Task description:
In the records below, find the line containing "Screen dimensions: 1600x899" and the line containing "Task: Click Nombre"; please repeat exactly the lines from one to the other, both included, and nothing more.

Stored data
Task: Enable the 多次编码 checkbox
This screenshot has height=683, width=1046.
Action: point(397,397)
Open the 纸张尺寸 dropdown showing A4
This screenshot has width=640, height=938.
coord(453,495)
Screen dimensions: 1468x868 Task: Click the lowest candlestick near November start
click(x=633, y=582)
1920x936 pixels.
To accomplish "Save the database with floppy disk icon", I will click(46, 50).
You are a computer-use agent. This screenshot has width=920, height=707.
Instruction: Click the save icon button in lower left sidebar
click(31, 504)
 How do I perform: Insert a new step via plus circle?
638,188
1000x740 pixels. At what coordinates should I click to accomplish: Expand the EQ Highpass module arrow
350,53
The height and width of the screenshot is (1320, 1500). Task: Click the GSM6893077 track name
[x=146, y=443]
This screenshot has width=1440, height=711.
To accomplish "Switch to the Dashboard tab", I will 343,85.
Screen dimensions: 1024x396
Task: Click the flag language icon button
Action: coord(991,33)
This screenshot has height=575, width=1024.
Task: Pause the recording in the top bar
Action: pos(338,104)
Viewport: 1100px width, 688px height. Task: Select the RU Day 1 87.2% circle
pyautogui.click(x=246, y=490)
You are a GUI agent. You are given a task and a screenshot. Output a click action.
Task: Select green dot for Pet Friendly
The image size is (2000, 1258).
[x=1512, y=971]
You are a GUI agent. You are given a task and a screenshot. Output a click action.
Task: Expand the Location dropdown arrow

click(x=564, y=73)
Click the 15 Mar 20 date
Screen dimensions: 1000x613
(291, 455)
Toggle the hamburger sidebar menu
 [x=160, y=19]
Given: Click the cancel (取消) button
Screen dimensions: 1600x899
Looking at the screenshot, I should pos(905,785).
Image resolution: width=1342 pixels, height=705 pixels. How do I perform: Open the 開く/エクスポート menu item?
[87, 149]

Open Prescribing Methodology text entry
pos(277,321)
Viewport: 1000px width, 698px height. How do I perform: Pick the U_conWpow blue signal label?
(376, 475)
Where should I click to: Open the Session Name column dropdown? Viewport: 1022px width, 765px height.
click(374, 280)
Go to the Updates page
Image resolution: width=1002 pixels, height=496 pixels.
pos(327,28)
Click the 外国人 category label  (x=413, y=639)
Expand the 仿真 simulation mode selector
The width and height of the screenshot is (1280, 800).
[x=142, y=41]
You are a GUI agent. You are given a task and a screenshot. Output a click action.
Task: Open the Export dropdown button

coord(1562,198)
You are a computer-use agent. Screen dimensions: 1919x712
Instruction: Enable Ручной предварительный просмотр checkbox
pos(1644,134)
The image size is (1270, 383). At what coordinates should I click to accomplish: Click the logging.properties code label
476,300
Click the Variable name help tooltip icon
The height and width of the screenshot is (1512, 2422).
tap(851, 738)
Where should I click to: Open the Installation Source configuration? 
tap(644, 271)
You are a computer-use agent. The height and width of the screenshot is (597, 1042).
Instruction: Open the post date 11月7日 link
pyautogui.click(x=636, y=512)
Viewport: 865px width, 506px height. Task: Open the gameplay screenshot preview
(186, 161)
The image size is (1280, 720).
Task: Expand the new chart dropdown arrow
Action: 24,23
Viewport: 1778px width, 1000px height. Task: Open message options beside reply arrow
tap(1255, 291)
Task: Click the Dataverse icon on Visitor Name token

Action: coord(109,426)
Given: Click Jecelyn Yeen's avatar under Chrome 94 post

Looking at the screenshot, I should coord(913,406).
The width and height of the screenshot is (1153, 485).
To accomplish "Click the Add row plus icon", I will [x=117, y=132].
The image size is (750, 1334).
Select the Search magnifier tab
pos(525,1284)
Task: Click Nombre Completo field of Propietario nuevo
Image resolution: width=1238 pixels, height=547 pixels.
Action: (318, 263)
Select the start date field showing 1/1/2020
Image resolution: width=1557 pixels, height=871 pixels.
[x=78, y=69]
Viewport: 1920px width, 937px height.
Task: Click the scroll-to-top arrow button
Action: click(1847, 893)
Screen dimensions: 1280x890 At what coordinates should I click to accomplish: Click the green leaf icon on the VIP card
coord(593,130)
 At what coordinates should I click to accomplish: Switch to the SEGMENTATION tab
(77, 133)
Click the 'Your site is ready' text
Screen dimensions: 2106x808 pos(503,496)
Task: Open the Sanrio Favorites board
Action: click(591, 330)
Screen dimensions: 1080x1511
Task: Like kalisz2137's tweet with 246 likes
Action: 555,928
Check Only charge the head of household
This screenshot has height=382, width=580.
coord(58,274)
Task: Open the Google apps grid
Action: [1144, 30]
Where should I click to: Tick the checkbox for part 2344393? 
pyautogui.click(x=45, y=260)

Answer box:
Screen dimensions: 1600x899
Looking at the screenshot, I should pos(905,785).
Image resolution: width=1342 pixels, height=705 pixels. How do I perform: Open the 開く/エクスポート menu item?
[87, 149]

Open Prescribing Methodology text entry
pos(277,321)
Viewport: 1000px width, 698px height. How do I perform: Pick the U_conWpow blue signal label?
(376, 475)
Where should I click to: Open the Session Name column dropdown? Viewport: 1022px width, 765px height.
click(374, 280)
Go to the Updates page
Image resolution: width=1002 pixels, height=496 pixels.
pos(327,28)
Click the 外国人 category label  (x=413, y=639)
Expand the 仿真 simulation mode selector
The width and height of the screenshot is (1280, 800).
[x=142, y=41]
You are a GUI agent. You are given a task and a screenshot. Output a click action.
Task: Open the Export dropdown button

coord(1562,198)
You are a computer-use agent. Screen dimensions: 1919x712
Instruction: Enable Ручной предварительный просмотр checkbox
pos(1644,134)
The image size is (1270, 383). At what coordinates should I click to accomplish: Click the logging.properties code label
476,300
Click the Variable name help tooltip icon
The height and width of the screenshot is (1512, 2422).
tap(851, 738)
Where should I click to: Open the Installation Source configuration? 
tap(644, 271)
You are a computer-use agent. The height and width of the screenshot is (597, 1042).
Instruction: Open the post date 11月7日 link
pyautogui.click(x=636, y=512)
Viewport: 865px width, 506px height. Task: Open the gameplay screenshot preview
(186, 161)
The image size is (1280, 720).
Task: Expand the new chart dropdown arrow
Action: 24,23
Viewport: 1778px width, 1000px height. Task: Open message options beside reply arrow
tap(1255, 291)
Task: Click the Dataverse icon on Visitor Name token

Action: coord(109,426)
Given: Click Jecelyn Yeen's avatar under Chrome 94 post

Looking at the screenshot, I should coord(913,406).
The width and height of the screenshot is (1153, 485).
To accomplish "Click the Add row plus icon", I will [x=117, y=132].
The image size is (750, 1334).
Select the Search magnifier tab
pos(525,1284)
Task: Click Nombre Completo field of Propietario nuevo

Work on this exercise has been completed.